# Jonathan Halverson
# Friday, December 23, 2016
# More with Spark SQL

In [1]:
from pyspark.sql import SparkSession
from pyspark.sql import functions as F

In [2]:
spark = SparkSession.builder.master("local").appName("Nail Play").getOrCreate()

In [55]:
# The data is permits managed by the Boston Public Health Commission
nails = spark.read.csv('Nail_Salon_Permits.csv', header=True, inferSchema=True)
nails.printSchema()

root
 |-- Salon_BusinessID: integer (nullable = true)
 |-- Permit_Number: string (nullable = true)
 |-- SalonName: string (nullable = true)
 |-- Salon St No: integer (nullable = true)
 |-- SalonStName: string (nullable = true)
 |-- Salon St Ext: string (nullable = true)
 |-- Salon Neighborhood: string (nullable = true)
 |-- Salon State: string (nullable = true)
 |-- Salon Zip: integer (nullable = true)
 |-- Salon Closed: integer (nullable = true)
 |-- Services Nails: integer (nullable = true)
 |-- Services Tanning: integer (nullable = true)
 |-- Services Hair: integer (nullable = true)
 |-- Services Spa: integer (nullable = true)
 |-- Services Wax: integer (nullable = true)
 |-- Services Other: string (nullable = true)
 |-- Number Tables: integer (nullable = true)
 |-- Number Baths: integer (nullable = true)
 |-- Salon_First_Visit: string (nullable = true)
 |-- Salon_Last_Visit: string (nullable = true)
 |-- Permit Start: string (nullable = true)
 |-- Permit End: string (nullable = tru

In [4]:
nails.first()

Row(Salon_BusinessID=730, Permit_Number=u'2011N-00057', SalonName=u'Wonder Nails', Salon St No=13, SalonStName=u'Poplar', Salon St Ext=u'ST', Salon Neighborhood=u'Roslindale', Salon State=u'MA', Salon Zip=2131, Salon Closed=0, Services Nails=1, Services Tanning=0, Services Hair=0, Services Spa=0, Services Wax=0, Services Other=None, Number Tables=3, Number Baths=3, Salon_First_Visit=u'01/20/2012 12:00:00 AM', Salon_Last_Visit=None, Permit Start=u'01/20/2012 12:00:00 AM', Permit End=u'01/19/2013 12:00:00 AM', Application Date=u'09/20/2011 12:00:00 AM', Application Type=u'Renewal', Previous Permit=u'2012N-00057', Permit_Use and Occupancy=1, Permit_Flammable Storage=1, Permit_Salon BOC License=1, Permit_Cosmetologist Licenses=1, Permit_Ventilation=1, Permit_Work with BPHC=0, Permit Fee=140, Date Passed Inspection=u'02/12/2013 12:00:00 AM')

In [5]:
nails.show(3)

+----------------+-------------+------------+-----------+-----------+------------+------------------+-----------+---------+------------+--------------+----------------+-------------+------------+------------+--------------+-------------+------------+--------------------+----------------+--------------------+--------------------+--------------------+----------------+---------------+------------------------+------------------------+------------------------+-----------------------------+------------------+---------------------+----------+----------------------+
|Salon_BusinessID|Permit_Number|   SalonName|Salon St No|SalonStName|Salon St Ext|Salon Neighborhood|Salon State|Salon Zip|Salon Closed|Services Nails|Services Tanning|Services Hair|Services Spa|Services Wax|Services Other|Number Tables|Number Baths|   Salon_First_Visit|Salon_Last_Visit|        Permit Start|          Permit End|    Application Date|Application Type|Previous Permit|Permit_Use and Occupancy|Permit_Flammable Storage|P

In [18]:
nails.describe(['Number Tables', 'Salon_BusinessID']).show()

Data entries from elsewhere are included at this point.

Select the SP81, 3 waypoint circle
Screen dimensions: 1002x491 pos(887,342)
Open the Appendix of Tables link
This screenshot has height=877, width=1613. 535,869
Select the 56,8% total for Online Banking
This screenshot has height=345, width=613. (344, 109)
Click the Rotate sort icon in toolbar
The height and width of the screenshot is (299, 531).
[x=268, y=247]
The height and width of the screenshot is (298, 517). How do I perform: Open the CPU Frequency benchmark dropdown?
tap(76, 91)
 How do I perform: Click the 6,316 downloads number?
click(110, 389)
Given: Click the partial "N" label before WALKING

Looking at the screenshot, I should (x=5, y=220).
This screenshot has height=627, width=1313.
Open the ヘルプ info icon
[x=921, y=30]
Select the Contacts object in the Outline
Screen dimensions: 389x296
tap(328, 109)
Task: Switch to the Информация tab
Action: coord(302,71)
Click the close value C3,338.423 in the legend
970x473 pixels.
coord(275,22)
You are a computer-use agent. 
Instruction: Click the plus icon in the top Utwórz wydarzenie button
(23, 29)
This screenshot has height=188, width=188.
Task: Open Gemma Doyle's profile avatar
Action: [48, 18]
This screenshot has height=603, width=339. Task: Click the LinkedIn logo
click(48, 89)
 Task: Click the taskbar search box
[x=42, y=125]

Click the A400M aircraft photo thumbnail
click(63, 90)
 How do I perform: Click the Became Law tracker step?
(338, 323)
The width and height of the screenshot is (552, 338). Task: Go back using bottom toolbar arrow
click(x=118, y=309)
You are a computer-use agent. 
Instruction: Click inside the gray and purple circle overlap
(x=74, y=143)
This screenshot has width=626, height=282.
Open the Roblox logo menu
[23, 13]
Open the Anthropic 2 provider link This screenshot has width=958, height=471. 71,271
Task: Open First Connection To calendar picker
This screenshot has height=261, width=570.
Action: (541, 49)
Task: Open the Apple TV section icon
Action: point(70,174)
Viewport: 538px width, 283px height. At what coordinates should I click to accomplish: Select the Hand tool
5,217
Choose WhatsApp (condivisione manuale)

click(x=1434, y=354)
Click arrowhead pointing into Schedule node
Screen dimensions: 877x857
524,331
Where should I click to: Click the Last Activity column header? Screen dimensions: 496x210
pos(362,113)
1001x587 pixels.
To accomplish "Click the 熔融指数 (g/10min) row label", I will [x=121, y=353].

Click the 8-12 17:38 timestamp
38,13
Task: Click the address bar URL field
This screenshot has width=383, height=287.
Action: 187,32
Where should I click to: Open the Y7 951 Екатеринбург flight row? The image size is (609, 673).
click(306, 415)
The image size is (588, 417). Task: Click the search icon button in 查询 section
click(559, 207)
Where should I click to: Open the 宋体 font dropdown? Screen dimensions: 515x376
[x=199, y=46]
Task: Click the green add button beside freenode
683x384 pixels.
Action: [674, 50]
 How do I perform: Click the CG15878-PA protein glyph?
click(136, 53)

+-------+-----------------+-----------------+
|summary|    Number Tables| Salon_BusinessID|
+-------+-----------------+-----------------+
|  count|              542|              573|
|   mean|5.226937269372693|850.4607329842931|
| stddev|2.994476343047401|73.43121950072631|
|    min|                1|              730|
|    max|               21|              983|
+-------+-----------------+-----------------+



Check for null values:

In [16]:
nails.select('*').filter(~F.isnull('Number Tables')).count()

542

In [17]:
nails.select('*').filter(F.isnull('Number Tables')).count()

31

In [21]:
nails.select('*').filter(F.isnull('Salon Neighborhood')).count()

0

In [19]:
nails.select(['Salon_BusinessID', 'SalonName', 'Salon Neighborhood', 'Number Tables', 'Salon_First_Visit']).orderBy('Salon_BusinessID').show(truncate=False)

+----------------+--------------------------+------------------+-------------+----------------------+
|Salon_BusinessID|SalonName                 |Salon Neighborhood|Number Tables|Salon_First_Visit     |
+----------------+--------------------------+------------------+-------------+----------------------+
|730             |Wonder Nails              |Roslindale        |3            |01/20/2012 12:00:00 AM|
|730             |Wonder Nails              |Roslindale        |3            |01/20/2012 12:00:00 AM|
|730             |Wonder Nails              |Roslindale        |3            |01/20/2012 12:00:00 AM|
|731             |Tina's Nail Design        |Roslindale        |7            |11/18/2011 12:00:00 AM|
|731             |Tina's Nail Design        |Roslindale        |7            |11/18/2011 12:00:00 AM|
|731             |Tina's Nail Design        |Roslindale        |7            |11/18/2011 12:00:00 AM|
|732             |Beauty Nails And Skin Care|Roslindale        |4            |null

In [8]:
nails.select(['Salon Neighborhood']).groupby('Salon Neighborhood').agg(F.count('*').alias('count')).show()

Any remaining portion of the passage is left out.